* Start DATASET ROWS *

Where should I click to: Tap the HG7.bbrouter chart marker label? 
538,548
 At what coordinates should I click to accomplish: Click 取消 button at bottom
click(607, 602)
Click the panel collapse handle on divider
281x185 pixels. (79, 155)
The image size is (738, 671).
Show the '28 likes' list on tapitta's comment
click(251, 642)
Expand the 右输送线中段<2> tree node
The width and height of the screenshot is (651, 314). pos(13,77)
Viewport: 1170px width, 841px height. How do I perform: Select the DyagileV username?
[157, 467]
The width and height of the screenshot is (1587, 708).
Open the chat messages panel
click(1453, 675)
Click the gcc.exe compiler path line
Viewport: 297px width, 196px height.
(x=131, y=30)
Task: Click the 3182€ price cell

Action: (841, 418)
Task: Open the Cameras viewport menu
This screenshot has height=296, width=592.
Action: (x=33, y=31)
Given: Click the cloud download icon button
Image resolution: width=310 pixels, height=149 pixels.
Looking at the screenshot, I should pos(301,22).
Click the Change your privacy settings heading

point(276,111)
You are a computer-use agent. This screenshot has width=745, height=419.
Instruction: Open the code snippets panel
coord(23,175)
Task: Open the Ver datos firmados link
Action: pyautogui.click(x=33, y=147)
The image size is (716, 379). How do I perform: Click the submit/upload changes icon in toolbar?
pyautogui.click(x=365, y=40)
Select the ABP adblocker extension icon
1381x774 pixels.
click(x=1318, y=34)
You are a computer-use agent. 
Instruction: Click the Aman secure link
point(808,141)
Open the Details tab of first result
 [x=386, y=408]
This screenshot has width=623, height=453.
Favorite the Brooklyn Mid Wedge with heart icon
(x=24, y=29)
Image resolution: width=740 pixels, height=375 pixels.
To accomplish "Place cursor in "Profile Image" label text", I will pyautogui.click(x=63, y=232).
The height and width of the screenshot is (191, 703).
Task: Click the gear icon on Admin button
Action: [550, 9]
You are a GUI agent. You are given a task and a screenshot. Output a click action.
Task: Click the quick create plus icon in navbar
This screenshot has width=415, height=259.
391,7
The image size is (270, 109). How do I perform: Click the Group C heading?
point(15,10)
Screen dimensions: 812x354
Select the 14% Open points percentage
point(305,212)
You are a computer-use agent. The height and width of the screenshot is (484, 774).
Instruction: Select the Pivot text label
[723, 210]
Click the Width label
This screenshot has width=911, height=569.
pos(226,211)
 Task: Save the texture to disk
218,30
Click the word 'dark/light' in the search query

* End DATASET ROWS *

◆ **WHAT THE TASK ASKS**
Could you write out the lines above again, replacing each "Instruction:" with "Command:" and leaving everything else as it is?

◆ **COMPLETE ANSWER**
Where should I click to: Tap the HG7.bbrouter chart marker label? 
538,548
 At what coordinates should I click to accomplish: Click 取消 button at bottom
click(607, 602)
Click the panel collapse handle on divider
281x185 pixels. (79, 155)
The image size is (738, 671).
Show the '28 likes' list on tapitta's comment
click(251, 642)
Expand the 右输送线中段<2> tree node
The width and height of the screenshot is (651, 314). pos(13,77)
Viewport: 1170px width, 841px height. How do I perform: Select the DyagileV username?
[157, 467]
The width and height of the screenshot is (1587, 708).
Open the chat messages panel
click(1453, 675)
Click the gcc.exe compiler path line
Viewport: 297px width, 196px height.
(x=131, y=30)
Task: Click the 3182€ price cell

Action: (841, 418)
Task: Open the Cameras viewport menu
This screenshot has height=296, width=592.
Action: (x=33, y=31)
Given: Click the cloud download icon button
Image resolution: width=310 pixels, height=149 pixels.
Looking at the screenshot, I should pos(301,22).
Click the Change your privacy settings heading

point(276,111)
You are a computer-use agent. This screenshot has width=745, height=419.
Command: Open the code snippets panel
coord(23,175)
Task: Open the Ver datos firmados link
Action: pyautogui.click(x=33, y=147)
The image size is (716, 379). How do I perform: Click the submit/upload changes icon in toolbar?
pyautogui.click(x=365, y=40)
Select the ABP adblocker extension icon
1381x774 pixels.
click(x=1318, y=34)
You are a computer-use agent. 
Command: Click the Aman secure link
point(808,141)
Open the Details tab of first result
 [x=386, y=408]
This screenshot has width=623, height=453.
Favorite the Brooklyn Mid Wedge with heart icon
(x=24, y=29)
Image resolution: width=740 pixels, height=375 pixels.
To accomplish "Place cursor in "Profile Image" label text", I will pyautogui.click(x=63, y=232).
The height and width of the screenshot is (191, 703).
Task: Click the gear icon on Admin button
Action: [550, 9]
You are a GUI agent. You are given a task and a screenshot. Output a click action.
Task: Click the quick create plus icon in navbar
This screenshot has width=415, height=259.
391,7
The image size is (270, 109). How do I perform: Click the Group C heading?
point(15,10)
Screen dimensions: 812x354
Select the 14% Open points percentage
point(305,212)
You are a computer-use agent. The height and width of the screenshot is (484, 774).
Command: Select the Pivot text label
[723, 210]
Click the Width label
This screenshot has width=911, height=569.
pos(226,211)
 Task: Save the texture to disk
218,30
Click the word 'dark/light' in the search query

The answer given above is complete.